Las reformas al regimen de propiedad intelectual que se incluyeron en el referendum de reforma constitucional podrían haber sido atractivas para el espectro completo de los activistas, desde Lessig hasta Saman, pasando por Stallman o el mismo Chávez. No tengo cómo juzgar cuánto le importa realmente el tema al estado venezolano (es decir, a Chávez). Lo cierto es que todo esto nos lleva, inevitablemente, a la pregunta sobre si las reformas que quisiéramos justifican el "envoltorio" que las cubre. El tono de este artículo de Rafael Carreño, un personaje relevante para la discusión en Venezuela, revela que el envoltorio es tanto o más importante que el contenido específico; sin embargo, se podría decir que el contenido sigue siendo atractivo para un activista, pero ¿hasta el punto de ignorar el resto?

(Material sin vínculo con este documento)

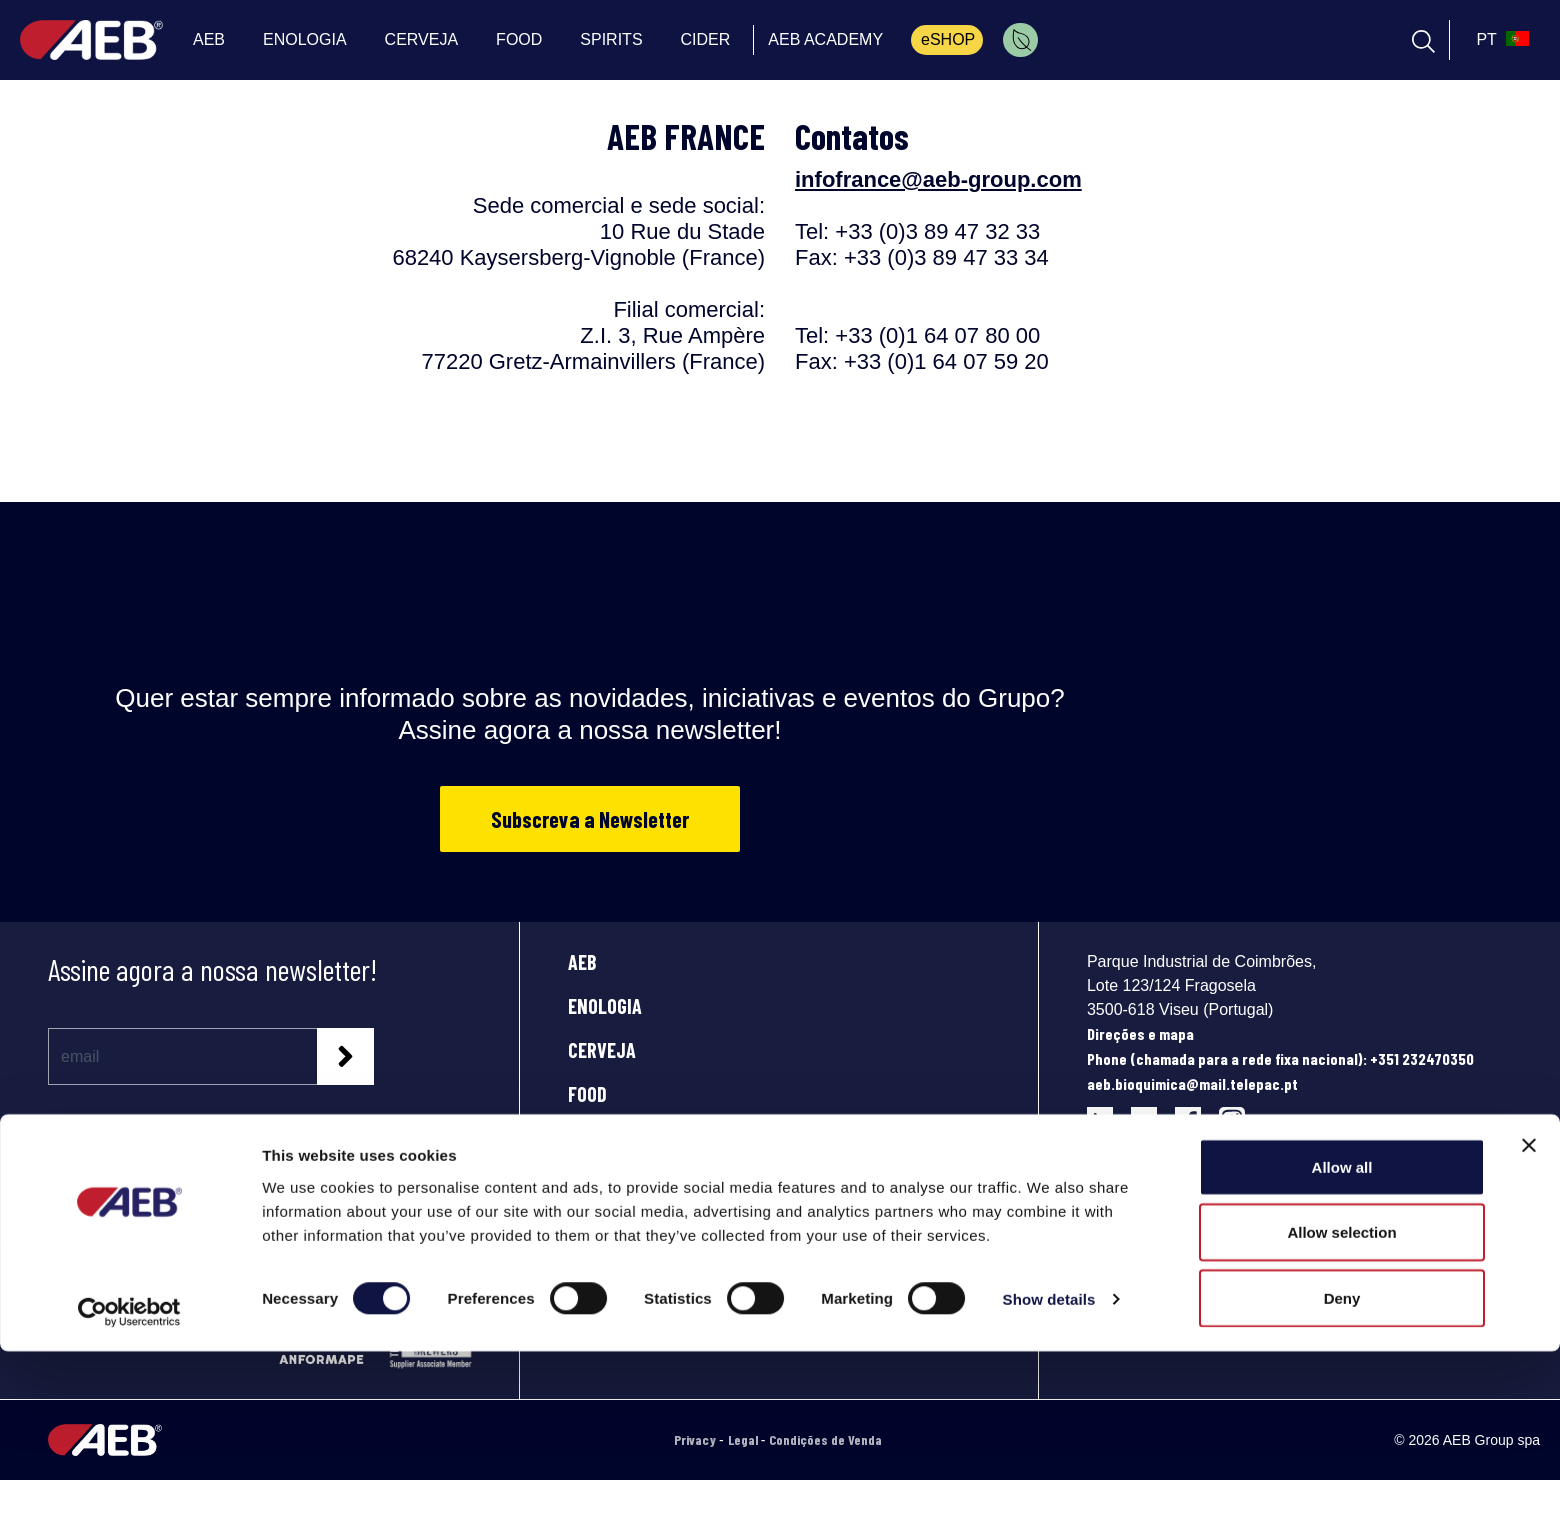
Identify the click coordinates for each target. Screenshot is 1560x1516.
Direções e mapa (1140, 1033)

No me convence. Me gustaría un cambio radical en el regimen de propiedad intelectual, pero el sacrificio de vivir bajo un dictador como Chávez sería demasiado. A fin de cuentas, con las mismas que promueve un regimen equitativo aquí, hace lo que le da la gana con los medios. Entonces, aparece una cuestión ética central: ¿los beneficios en un ámbito justifican lo demás? ¿Se puede vivir con Chávez, sometiéndonos a sus caprichos autoritarios, descansando en una forma de riqueza fundamentalmente dañina como el petróleo, a cambio de los aspectos positivos, sectoriales y a la larga menores?

Creo que no. Creo que sin importar todo lo bueno que pueda estar pasando en ciertos ámbitos, el modelo chavista es esencialmente inmoral. Ahí reside la cuestión de fondo, y no hay ninguna reforma de la propiedad intelectual que lo haga tragable.